[Records provided — start]

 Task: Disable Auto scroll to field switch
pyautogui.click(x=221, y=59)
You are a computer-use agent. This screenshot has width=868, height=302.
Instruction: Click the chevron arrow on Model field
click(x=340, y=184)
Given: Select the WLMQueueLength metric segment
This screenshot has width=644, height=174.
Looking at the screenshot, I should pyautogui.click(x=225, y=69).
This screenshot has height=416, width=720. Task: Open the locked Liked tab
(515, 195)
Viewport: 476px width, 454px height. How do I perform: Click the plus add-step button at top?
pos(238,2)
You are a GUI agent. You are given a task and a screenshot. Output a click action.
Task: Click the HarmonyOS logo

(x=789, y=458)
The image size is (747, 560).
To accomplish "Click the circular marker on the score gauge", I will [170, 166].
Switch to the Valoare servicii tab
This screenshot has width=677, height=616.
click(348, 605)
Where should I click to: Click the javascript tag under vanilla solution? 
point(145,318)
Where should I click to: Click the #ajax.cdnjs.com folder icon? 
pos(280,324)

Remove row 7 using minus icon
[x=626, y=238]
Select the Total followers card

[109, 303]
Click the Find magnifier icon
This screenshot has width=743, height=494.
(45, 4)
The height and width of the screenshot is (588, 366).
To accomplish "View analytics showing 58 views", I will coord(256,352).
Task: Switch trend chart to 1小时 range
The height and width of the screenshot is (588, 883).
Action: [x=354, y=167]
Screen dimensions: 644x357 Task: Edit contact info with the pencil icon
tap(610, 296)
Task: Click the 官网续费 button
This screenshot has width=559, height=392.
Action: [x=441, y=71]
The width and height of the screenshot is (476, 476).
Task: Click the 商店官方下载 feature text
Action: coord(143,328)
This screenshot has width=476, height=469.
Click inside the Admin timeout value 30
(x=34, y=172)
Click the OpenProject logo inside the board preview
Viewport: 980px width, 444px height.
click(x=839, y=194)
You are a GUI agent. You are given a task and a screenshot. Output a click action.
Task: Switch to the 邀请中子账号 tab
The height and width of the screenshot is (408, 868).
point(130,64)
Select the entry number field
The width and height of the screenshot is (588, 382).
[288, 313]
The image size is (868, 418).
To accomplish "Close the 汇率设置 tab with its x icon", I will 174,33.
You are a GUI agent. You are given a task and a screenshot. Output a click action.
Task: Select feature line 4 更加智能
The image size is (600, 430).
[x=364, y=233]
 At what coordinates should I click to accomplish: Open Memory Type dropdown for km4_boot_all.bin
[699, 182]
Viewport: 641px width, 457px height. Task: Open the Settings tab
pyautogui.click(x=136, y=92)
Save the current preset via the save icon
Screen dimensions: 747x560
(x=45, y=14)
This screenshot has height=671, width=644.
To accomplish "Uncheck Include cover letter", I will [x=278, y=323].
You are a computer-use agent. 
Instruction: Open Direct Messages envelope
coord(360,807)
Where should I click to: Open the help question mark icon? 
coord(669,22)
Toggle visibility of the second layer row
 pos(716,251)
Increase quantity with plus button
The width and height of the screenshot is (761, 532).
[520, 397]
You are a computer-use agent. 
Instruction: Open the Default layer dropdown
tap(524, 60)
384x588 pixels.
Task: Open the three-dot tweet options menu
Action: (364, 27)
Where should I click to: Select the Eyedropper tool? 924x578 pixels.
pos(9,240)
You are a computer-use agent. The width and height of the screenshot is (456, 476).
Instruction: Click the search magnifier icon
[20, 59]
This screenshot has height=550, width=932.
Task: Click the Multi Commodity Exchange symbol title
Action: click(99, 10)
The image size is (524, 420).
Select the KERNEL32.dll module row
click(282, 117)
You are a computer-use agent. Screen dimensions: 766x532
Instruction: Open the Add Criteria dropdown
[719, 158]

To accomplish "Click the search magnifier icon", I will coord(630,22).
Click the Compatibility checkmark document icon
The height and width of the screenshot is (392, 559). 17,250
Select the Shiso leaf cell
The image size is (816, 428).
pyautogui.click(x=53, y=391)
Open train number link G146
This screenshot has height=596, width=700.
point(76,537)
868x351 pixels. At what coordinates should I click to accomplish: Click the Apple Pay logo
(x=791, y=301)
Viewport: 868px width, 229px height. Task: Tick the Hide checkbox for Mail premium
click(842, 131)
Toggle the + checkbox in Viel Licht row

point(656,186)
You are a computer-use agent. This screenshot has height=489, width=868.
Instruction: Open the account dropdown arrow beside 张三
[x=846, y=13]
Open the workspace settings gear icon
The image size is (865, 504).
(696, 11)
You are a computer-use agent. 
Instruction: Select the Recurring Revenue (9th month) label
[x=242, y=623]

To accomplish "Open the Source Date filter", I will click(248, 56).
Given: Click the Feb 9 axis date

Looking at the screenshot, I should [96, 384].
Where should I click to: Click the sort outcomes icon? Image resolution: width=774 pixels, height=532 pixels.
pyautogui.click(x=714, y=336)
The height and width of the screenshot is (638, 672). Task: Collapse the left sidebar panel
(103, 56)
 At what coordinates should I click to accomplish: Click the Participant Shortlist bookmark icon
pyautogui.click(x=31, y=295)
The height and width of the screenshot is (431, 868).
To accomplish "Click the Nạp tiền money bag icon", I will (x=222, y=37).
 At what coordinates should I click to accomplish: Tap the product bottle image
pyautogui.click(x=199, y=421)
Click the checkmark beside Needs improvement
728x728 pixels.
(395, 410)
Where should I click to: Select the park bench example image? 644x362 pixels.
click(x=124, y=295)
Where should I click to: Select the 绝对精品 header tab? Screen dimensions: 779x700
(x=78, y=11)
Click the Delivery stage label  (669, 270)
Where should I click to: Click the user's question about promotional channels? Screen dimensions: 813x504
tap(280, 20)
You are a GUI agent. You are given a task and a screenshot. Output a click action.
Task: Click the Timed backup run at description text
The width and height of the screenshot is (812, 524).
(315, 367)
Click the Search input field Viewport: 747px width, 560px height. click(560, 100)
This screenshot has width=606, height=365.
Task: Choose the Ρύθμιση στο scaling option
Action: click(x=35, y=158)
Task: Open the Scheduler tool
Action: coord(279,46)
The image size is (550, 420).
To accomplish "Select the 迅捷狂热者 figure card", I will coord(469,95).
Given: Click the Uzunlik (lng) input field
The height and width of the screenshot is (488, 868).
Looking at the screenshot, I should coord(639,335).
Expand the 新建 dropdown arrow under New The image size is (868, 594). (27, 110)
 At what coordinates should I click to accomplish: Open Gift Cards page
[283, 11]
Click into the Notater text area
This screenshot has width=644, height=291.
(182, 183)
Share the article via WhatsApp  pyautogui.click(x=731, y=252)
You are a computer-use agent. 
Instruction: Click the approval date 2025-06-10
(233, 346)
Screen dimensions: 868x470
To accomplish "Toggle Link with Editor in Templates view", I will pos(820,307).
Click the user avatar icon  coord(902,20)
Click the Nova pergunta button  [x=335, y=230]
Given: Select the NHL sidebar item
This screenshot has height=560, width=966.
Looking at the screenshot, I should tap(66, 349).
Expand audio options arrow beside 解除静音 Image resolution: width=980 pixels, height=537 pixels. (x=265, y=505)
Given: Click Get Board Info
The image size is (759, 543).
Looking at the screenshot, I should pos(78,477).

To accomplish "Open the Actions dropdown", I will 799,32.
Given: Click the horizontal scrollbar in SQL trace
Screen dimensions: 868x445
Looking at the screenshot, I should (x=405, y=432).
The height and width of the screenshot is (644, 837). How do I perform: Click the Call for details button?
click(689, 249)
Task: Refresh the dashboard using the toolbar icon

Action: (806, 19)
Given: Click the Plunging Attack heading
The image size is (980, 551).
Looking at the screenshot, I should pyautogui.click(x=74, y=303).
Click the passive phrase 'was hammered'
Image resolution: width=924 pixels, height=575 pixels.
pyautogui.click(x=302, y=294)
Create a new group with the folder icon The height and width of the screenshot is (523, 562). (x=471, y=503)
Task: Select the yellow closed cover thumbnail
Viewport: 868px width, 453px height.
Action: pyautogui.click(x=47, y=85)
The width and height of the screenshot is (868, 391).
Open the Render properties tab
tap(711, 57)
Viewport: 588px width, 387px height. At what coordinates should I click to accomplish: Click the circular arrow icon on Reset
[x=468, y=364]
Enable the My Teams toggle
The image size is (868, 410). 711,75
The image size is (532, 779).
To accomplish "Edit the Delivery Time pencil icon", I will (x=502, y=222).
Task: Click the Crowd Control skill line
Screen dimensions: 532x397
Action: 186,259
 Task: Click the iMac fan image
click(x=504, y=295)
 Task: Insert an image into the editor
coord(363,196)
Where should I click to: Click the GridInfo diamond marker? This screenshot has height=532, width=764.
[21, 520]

[Records provided — finish]

§ **Work request**: Start with the line above that contains "Instruction: Click the approval" and stop after the line that contains "The image size is (532, 779).". Output those lines exactly, and only those.

§ **Written response**:
Instruction: Click the approval date 2025-06-10
(233, 346)
Screen dimensions: 868x470
To accomplish "Toggle Link with Editor in Templates view", I will pos(820,307).
Click the user avatar icon  coord(902,20)
Click the Nova pergunta button  [x=335, y=230]
Given: Select the NHL sidebar item
This screenshot has height=560, width=966.
Looking at the screenshot, I should tap(66, 349).
Expand audio options arrow beside 解除静音 Image resolution: width=980 pixels, height=537 pixels. (x=265, y=505)
Given: Click Get Board Info
The image size is (759, 543).
Looking at the screenshot, I should pos(78,477).

To accomplish "Open the Actions dropdown", I will 799,32.
Given: Click the horizontal scrollbar in SQL trace
Screen dimensions: 868x445
Looking at the screenshot, I should (x=405, y=432).
The height and width of the screenshot is (644, 837). How do I perform: Click the Call for details button?
click(689, 249)
Task: Refresh the dashboard using the toolbar icon

Action: (806, 19)
Given: Click the Plunging Attack heading
The image size is (980, 551).
Looking at the screenshot, I should pyautogui.click(x=74, y=303).
Click the passive phrase 'was hammered'
Image resolution: width=924 pixels, height=575 pixels.
pyautogui.click(x=302, y=294)
Create a new group with the folder icon The height and width of the screenshot is (523, 562). (x=471, y=503)
Task: Select the yellow closed cover thumbnail
Viewport: 868px width, 453px height.
Action: pyautogui.click(x=47, y=85)
The width and height of the screenshot is (868, 391).
Open the Render properties tab
tap(711, 57)
Viewport: 588px width, 387px height. At what coordinates should I click to accomplish: Click the circular arrow icon on Reset
[x=468, y=364]
Enable the My Teams toggle
The image size is (868, 410). 711,75
The image size is (532, 779).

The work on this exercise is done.